■ TEXT TO READ:

◇ ◇ ◇ ◇

As a person, however, he left much to be desired. Marvin Miller raised the issue in a recent conversation and provided the evidence to make his case. It is a convincing one.
Curt Flood, a Cardinals’ teammate of Musial, was Exhibit A.
Musial, with a partner, had a restaurant (a “posh restaurant,” Miller said) in St. Louis called Stan Musial & Biggie’s. Flood and some of his teammates, also African-American and all former teammates of Musial, Miller said, made plans to attend a celebration at the restaurant. This was some time after Musial retired following the 1963 season.
“Flood organized this group of African-American players,” Miller related, “He got together a group that had known Musial as a teammate and they thought it was appropriate that they should go. As he said to me, ‘We didn’t always dress up but that night we did. We wore freshly pressed pants, shirts, ties, jackets and off we went to help celebrate with our former teammate.
“When we got to the restaurant, the maitre d’ refused to seat us,” Flood told Miller.
“He said they wanted to know why that was,” Miller continued, “and the maître d’ finally pointed around the restaurant and said, ‘Do you see any black faces here?’ Flood said he asked ‘Is this your idea?’ No, he said. The owner had given him instructions. They left.”
The incident appears in some books about Flood, though in one book in a different form. In that version, Flood was with a date when they were not seated. But that author’s version didn’t come directly from Flood.
Miller’s version did. He spent a lot of time talking to Flood when the outfielder was suing Major League Baseball in 1970, challenging the reserve clause that restricted players to their teams until and unless they were traded, sold or released.
Marvin Miller Curt FloodThe word ironic is overused, but it would seem to me we could consider it ironic that the nation’s first black president awards the nation’s highest civilian honor to someone who discriminated against blacks.
Some people believe that even earlier, in 1947, Musial displayed that view, opposing Jackie Robinson’s entry into the major leagues.
“When it became known that the Dodgers were going to bring up Robinson,” said a lawyer with no first-hand knowledge of the incident, “Musial tried to organize a boycott against playing them if he was on the team. Musial was outraged.”
Another lawyer, also with no direct knowledge of the situation, has studied the Cardinals in that time and has written about them.

◇ ◇ ◇ ◇

■ GIVEN INFORMATION:
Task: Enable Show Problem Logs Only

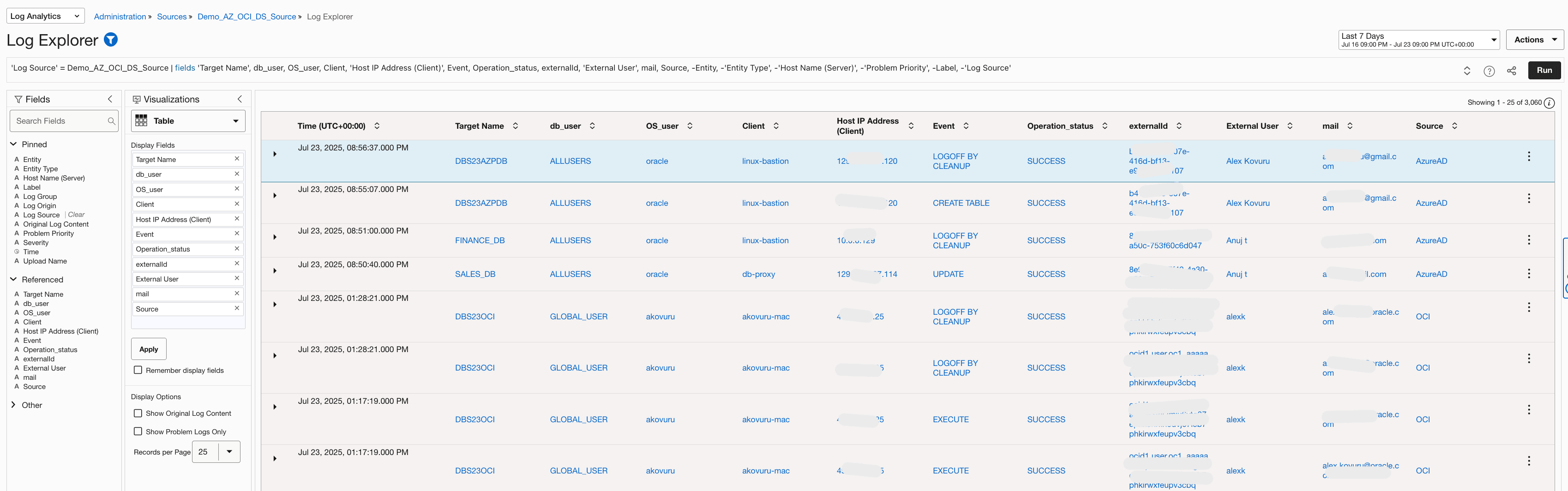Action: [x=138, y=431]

◇ ◇ ◇ ◇

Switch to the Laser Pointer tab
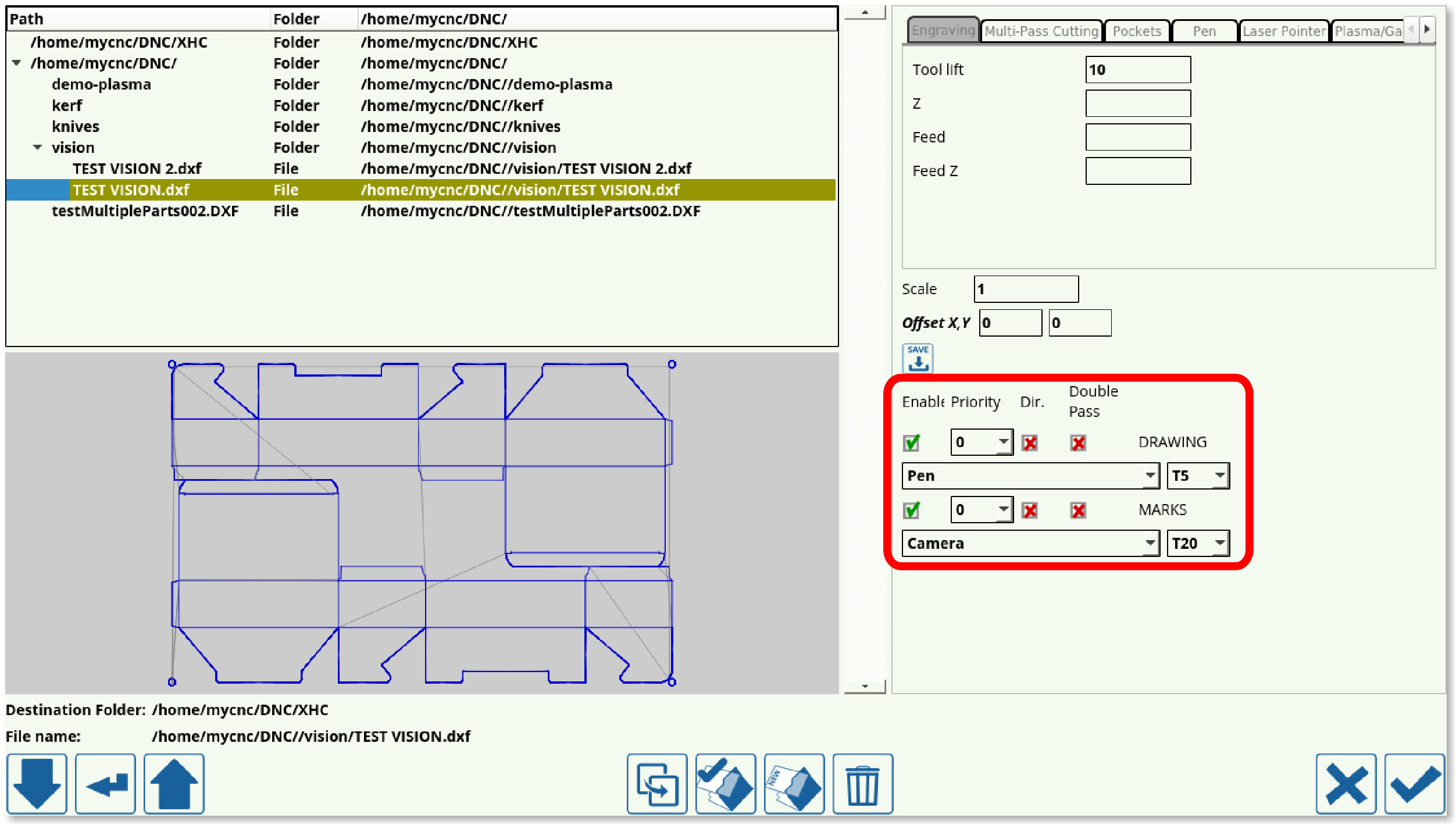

◇ ◇ ◇ ◇

■ WRITTEN EXERCISE:
Please answer these questions from the text about Stan Musial and Curt Flood, numbering your answers the same way:
1. What was the name of Musial's restaurant in St. Louis?
2. Who did the maître d' say had given him his instructions?
3. In what year was Flood suing Major League Baseball?

■ EXPECTED ANSWER:
1. Stan Musial & Biggie's
2. The owner
3. 1970